Nordahl Lelandais en dira-t-il plus aux juges, lundi, sur la mort de Maëlys ? Les parties civiles en doutent et fustigent depuis le début de l’affaire son attitude, qui ravive le débat – ancien – sur les droits et le rôle de la défense.
« Qu’on ne vienne pas nous dire que le mis en cause œuvre à la manifestation de la vérité », a lancé le 8 mars Me Fabien Rajon, l’avocat des parents de la fillette, reprochant au conseil du suspect, Me Alain Jakubowicz, de l’avoir soutenu dans ses dénégations.
« En mentant à tout le monde, il m’a menti à moi aussi », s’est justifié ce dernier après le revirement de son client et la découverte du corps de l’enfant. Tout en soulignant que ce n’était pas un délit : Nordahl Lelandais avait le droit d’ « exprimer une vérité qui s’est avérée inexacte », a dit Me Jakubowicz.
Une position « inacceptable » face à la douleur des parents, rétorquent les parties civiles, pour qui la famille de Maëlys a été « prise en otage » durant six mois par la défense alors que le dossier aurait dû l’inciter à « coopérer ».
Mais est-ce là son rôle ? « Pas du tout, cela ne ressort d’aucun texte. C’est le devoir du juge de découvrir la vérité; celui de l’avocat est de défendre son client. Ce qui n’empêche pas de l’inciter à avouer quand les preuves sont là », répond à Me François Saint-Pierre, pénaliste lyonnais.
Le mot « vérité » ne figure ni dans le décret du 12 juillet 2005 relatif aux règles de déontologie de l’avocat, ni dans le règlement intérieur national de la profession, pas plus que dans le serment prêté par ses membres.
Et les pénalistes « disent tous qu’elle n’est pas leur souci premier », constate Edwige Rude-Antoine, directrice de recherche au CNRS, qui a suivi de nombreuses robes noires dans les prétoires de l’Hexagone, plusieurs années durant.
« Pas rare que l’on se déchaîne »
Beaucoup d’entre eux estiment qu’il vaut même mieux « avoir un doute sur la culpabilité », souligne cette juriste : pour bâtir sa défense, l’avocat s’interroge sur « la crédibilité de la parole de son client » par rapport aux éléments du dossier, à charge et à décharge; il est « à la recherche du vraisemblable » et « libre de discuter les preuves adverses » – une « carte » que la défense ne pouvait pas « jouer » dans l’affaire Maëlys, aux yeux de l’avocat des parents.
« Cela ne vous regarde pas », a ainsi répondu Me Jakubowicz à des journalistes qui lui demandaient, tandis qu’il ferraillait contre l’accusation, s’il était convaincu de l’innocence de Nordahl Lelandais. « Il n’appartient pas à l’avocat de poser cette question à son client », abonde Me Saint-Pierre.
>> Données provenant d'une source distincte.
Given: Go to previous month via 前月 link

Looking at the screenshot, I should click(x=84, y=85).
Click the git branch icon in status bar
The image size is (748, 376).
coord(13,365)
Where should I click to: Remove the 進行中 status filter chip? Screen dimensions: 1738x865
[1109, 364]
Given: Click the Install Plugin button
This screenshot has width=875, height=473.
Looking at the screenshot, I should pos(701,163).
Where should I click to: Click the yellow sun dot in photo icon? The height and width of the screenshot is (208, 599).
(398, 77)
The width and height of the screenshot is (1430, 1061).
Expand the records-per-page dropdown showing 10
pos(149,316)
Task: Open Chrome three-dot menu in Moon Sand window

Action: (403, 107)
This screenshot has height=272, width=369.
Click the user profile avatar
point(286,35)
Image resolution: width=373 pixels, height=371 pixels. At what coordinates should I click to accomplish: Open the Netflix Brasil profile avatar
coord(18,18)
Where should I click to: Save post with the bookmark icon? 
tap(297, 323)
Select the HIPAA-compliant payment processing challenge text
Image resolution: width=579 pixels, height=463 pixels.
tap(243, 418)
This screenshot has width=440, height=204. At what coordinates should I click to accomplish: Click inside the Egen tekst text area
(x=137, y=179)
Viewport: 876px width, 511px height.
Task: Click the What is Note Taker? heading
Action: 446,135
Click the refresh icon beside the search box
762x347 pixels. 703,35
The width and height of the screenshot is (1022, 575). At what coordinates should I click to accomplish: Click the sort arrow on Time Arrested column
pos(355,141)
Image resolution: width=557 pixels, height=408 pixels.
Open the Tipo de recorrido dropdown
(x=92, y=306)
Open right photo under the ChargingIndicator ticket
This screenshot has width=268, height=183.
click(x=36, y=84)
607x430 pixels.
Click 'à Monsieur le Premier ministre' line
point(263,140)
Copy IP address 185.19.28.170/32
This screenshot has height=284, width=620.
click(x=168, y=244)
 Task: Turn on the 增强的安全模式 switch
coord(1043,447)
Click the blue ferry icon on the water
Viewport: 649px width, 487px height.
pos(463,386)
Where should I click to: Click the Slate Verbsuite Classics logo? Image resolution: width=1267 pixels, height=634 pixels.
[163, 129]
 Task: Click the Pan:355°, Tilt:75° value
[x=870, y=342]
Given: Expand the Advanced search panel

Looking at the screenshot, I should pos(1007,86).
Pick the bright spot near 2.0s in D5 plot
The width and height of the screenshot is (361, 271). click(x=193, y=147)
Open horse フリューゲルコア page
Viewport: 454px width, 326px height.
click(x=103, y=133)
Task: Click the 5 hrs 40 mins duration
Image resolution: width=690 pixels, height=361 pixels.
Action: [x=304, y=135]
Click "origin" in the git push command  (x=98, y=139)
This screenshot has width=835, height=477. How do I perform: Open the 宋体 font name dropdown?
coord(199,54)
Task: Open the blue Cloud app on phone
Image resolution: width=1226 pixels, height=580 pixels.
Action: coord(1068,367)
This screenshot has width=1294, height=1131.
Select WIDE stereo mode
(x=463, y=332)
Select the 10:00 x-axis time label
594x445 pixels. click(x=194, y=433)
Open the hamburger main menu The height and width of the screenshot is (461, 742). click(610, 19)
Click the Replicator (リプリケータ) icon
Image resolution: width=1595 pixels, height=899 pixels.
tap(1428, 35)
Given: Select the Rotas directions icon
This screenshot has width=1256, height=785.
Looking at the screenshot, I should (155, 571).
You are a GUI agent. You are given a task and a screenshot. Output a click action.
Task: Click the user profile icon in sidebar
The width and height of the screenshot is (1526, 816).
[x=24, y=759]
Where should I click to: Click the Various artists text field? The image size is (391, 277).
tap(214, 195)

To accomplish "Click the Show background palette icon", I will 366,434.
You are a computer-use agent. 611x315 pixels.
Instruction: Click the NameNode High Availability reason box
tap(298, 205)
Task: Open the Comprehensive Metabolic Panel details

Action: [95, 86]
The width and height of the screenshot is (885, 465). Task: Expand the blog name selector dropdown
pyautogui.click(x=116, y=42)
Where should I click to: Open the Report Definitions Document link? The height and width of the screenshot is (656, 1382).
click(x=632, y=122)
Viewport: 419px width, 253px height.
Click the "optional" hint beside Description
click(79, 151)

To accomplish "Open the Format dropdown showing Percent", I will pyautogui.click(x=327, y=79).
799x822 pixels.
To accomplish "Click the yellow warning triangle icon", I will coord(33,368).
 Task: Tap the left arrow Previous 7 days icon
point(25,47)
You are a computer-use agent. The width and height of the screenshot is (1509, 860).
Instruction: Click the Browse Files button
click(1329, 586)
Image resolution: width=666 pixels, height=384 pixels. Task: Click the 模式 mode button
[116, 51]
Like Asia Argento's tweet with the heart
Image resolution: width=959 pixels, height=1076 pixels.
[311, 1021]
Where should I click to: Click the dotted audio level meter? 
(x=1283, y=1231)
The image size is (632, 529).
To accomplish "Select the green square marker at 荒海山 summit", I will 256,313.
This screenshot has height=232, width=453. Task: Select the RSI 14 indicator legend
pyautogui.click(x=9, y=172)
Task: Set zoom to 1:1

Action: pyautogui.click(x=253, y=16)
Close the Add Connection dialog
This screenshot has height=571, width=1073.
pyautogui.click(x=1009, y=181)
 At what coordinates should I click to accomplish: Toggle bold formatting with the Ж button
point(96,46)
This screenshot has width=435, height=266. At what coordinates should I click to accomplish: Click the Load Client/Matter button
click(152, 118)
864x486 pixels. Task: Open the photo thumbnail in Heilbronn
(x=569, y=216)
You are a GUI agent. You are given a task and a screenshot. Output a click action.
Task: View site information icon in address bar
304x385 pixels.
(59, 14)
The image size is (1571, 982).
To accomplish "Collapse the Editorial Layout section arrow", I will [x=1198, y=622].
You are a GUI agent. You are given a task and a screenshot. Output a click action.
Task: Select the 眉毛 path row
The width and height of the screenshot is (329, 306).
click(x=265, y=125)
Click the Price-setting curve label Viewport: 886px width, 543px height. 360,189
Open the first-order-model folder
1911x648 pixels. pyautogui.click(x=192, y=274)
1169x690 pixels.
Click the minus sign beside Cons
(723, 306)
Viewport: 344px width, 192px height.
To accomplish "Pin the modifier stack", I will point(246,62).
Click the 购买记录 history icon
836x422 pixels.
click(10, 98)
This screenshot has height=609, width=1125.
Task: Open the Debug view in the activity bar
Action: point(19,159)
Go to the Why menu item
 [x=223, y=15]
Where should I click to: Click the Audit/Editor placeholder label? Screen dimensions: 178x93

Depuis les aveux partiels du suspect, le débat s’est déplacé sur le terrain de la morale : les avocats d’auteurs de crimes présumés ne devraient-ils pas encourager leurs clients à avouer, plutôt que de défendre leurs intérêts ?, s’est-on interrogé. Au risque, parfois, de malmener la présomption d’innocence.
Dans un autre dossier très médiatisé, celui de la mort d’Alexia Daval, la procureure de la République à Besançon, Edwige Roux-Morizot, a déploré que ce principe ait été « bafoué chaque jour » au moment de l’interpellation du mari, en martelant que celui-ci avait « le droit de modifier ses déclarations, de les préciser, de les ajuster, et ce tout au long et jusqu’à l’issue de l’information judiciaire ».
« Dans notre démocratie, il semble que l’opinion n’ait pas encore intégré que la défense est un droit essentiel. Il n’est pas rare que l’on se déchaîne contre la personne qui avoue », considère Edwige Rude-Antoine. Pour elle, « les avocats vont devoir rappeler que le procès (intenté par les) médias n’a rien du procès équitable » que la loi prévoit pour tout mis en cause.